◆ **What you will do**
Would you retype exactly the lines below, from the one containing "Where should I" through the end of the entries, both ends included, but not the pictures?

[Start of section]

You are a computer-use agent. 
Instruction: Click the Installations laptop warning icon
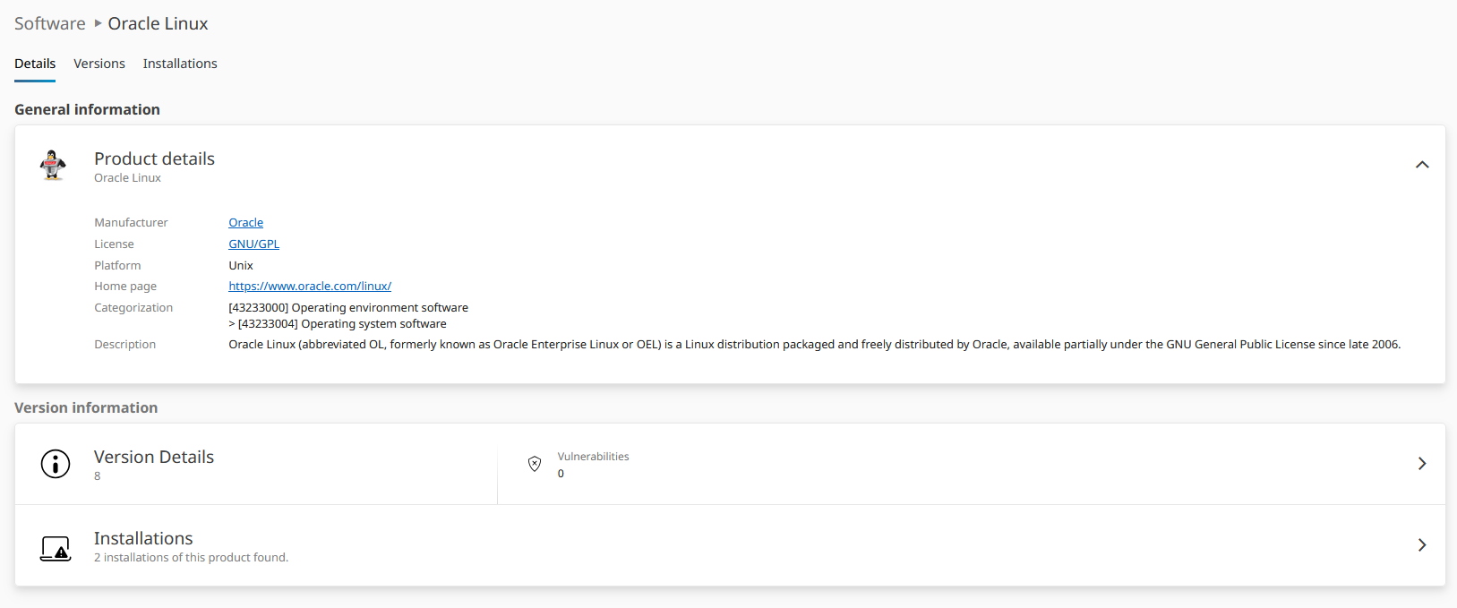[x=56, y=548]
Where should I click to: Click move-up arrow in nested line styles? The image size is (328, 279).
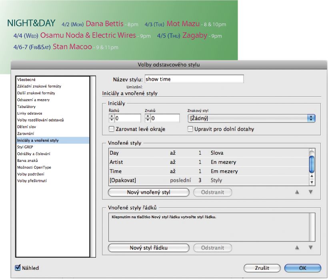(297, 248)
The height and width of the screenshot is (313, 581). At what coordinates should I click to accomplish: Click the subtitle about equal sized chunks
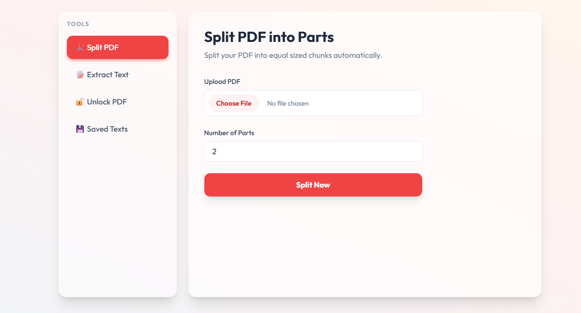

[End of section]

◆ **Solution to this problem**
Where should I click to: Click move-up arrow in nested line styles? The image size is (328, 279).
(297, 248)
The height and width of the screenshot is (313, 581). At what coordinates should I click to accomplish: Click the subtitle about equal sized chunks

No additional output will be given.